--- Task brief ---
Check every line below for the word "computer" and copy the ones that have it.

--- Record extracts ---
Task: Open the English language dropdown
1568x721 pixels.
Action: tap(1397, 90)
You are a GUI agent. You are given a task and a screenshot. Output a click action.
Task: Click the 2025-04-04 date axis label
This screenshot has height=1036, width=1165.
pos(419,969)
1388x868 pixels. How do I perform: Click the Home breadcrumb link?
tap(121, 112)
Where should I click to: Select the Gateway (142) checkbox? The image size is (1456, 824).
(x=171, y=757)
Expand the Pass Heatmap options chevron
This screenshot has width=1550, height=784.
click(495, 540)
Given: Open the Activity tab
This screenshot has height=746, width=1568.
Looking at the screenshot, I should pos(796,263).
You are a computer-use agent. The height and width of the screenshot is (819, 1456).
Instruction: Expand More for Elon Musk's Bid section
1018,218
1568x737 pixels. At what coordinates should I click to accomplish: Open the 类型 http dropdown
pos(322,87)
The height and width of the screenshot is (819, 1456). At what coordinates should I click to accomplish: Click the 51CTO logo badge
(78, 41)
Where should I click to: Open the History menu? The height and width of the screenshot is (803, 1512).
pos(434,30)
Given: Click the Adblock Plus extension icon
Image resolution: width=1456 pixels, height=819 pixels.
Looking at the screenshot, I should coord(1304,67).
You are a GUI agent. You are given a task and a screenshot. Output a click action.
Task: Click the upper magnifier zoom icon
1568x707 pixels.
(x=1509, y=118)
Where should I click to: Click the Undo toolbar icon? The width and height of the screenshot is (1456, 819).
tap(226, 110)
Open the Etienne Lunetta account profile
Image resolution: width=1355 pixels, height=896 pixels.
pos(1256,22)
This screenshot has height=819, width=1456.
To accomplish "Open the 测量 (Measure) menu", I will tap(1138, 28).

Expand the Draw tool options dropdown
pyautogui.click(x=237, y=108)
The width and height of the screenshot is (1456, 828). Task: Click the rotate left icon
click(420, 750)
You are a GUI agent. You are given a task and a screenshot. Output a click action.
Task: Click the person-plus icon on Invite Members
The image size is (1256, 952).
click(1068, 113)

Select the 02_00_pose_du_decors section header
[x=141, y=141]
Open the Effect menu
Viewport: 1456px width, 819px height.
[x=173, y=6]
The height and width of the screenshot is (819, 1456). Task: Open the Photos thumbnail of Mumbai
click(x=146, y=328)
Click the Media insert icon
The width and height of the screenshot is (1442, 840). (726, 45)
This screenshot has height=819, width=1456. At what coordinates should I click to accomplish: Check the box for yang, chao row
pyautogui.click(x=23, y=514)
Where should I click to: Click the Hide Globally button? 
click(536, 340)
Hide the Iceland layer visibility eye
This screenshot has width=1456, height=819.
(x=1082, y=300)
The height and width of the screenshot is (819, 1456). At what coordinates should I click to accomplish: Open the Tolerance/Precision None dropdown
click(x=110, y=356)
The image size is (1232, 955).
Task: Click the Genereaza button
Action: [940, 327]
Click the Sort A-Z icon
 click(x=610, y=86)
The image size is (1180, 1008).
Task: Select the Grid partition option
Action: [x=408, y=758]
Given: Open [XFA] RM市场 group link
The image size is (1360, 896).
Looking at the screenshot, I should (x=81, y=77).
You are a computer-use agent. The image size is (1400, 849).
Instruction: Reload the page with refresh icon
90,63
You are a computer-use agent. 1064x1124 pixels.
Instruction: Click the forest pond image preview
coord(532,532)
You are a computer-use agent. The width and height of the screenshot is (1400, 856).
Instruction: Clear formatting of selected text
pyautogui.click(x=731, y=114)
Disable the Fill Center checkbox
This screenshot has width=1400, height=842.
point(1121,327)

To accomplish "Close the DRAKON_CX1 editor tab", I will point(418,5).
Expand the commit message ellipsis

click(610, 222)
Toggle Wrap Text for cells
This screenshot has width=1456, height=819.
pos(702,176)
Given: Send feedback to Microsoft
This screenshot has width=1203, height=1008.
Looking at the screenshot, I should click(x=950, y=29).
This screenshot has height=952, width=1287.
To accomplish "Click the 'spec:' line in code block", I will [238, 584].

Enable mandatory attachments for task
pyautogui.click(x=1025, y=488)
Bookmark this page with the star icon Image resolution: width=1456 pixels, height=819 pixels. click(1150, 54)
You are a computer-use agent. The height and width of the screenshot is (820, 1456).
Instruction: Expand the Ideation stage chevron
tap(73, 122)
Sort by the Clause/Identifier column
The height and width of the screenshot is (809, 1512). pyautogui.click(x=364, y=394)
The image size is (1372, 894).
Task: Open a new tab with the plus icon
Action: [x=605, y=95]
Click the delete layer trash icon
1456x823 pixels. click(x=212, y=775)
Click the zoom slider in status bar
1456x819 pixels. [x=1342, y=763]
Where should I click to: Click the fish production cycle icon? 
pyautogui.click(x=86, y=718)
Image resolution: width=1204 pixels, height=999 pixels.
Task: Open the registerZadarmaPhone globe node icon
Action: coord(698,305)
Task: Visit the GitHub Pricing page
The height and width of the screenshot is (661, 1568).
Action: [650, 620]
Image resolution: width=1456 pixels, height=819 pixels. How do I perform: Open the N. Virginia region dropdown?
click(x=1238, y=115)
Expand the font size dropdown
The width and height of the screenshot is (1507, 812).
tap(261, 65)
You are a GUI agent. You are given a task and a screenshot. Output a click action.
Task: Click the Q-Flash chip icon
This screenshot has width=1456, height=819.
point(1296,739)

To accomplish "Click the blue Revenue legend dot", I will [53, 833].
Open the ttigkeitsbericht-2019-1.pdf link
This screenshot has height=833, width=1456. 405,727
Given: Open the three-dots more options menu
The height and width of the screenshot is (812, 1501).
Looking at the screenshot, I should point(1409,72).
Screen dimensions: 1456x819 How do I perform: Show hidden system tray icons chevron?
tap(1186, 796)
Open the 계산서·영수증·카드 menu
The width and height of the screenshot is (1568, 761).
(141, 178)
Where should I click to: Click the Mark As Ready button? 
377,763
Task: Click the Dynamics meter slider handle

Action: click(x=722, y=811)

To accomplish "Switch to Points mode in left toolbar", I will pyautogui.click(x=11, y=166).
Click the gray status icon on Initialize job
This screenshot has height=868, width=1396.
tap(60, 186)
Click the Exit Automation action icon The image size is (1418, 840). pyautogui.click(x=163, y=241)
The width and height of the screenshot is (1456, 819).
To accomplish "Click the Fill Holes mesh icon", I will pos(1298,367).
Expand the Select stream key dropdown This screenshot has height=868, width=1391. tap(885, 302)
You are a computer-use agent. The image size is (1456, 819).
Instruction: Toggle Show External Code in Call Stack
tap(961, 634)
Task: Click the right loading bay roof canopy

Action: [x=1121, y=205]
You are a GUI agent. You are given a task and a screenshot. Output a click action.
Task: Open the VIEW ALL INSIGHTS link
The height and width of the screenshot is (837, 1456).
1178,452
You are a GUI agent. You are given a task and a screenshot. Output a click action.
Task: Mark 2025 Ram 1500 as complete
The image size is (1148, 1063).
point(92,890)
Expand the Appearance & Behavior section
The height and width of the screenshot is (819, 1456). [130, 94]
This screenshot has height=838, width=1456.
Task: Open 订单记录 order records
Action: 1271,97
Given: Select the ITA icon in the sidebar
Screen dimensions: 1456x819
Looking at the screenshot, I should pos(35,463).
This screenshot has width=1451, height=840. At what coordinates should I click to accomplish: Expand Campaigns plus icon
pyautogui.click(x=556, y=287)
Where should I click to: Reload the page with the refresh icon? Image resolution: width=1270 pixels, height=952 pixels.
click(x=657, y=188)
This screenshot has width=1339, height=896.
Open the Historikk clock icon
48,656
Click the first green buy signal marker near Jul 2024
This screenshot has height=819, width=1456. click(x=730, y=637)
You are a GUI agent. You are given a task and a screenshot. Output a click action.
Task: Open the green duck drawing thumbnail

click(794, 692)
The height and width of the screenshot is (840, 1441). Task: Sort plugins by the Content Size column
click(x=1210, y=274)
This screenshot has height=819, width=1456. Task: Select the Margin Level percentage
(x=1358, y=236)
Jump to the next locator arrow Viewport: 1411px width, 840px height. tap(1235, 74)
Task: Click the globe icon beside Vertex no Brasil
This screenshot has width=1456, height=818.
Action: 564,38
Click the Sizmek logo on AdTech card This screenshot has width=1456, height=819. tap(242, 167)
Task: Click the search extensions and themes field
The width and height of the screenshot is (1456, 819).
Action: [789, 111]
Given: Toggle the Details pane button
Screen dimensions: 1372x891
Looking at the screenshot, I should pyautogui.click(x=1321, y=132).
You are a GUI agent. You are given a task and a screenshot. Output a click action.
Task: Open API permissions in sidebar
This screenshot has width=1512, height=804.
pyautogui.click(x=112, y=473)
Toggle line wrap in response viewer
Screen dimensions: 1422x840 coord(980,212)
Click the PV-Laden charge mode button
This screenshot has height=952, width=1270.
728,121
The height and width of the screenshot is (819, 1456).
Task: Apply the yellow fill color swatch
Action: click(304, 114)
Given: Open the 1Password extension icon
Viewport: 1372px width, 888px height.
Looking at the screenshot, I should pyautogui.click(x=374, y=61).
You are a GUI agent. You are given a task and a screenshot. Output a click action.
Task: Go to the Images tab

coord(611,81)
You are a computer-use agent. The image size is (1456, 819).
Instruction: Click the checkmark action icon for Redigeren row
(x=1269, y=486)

--- Answer to this task ---
You are a computer-use agent. The height and width of the screenshot is (819, 1456).
You are a computer-use agent. The image size is (1400, 849).
You are a computer-use agent. 1064x1124 pixels.
You are a computer-use agent. The width and height of the screenshot is (1400, 856).
You are a computer-use agent. The height and width of the screenshot is (820, 1456).
You are a computer-use agent. The image size is (1456, 819).
You are a computer-use agent. The image size is (1456, 819).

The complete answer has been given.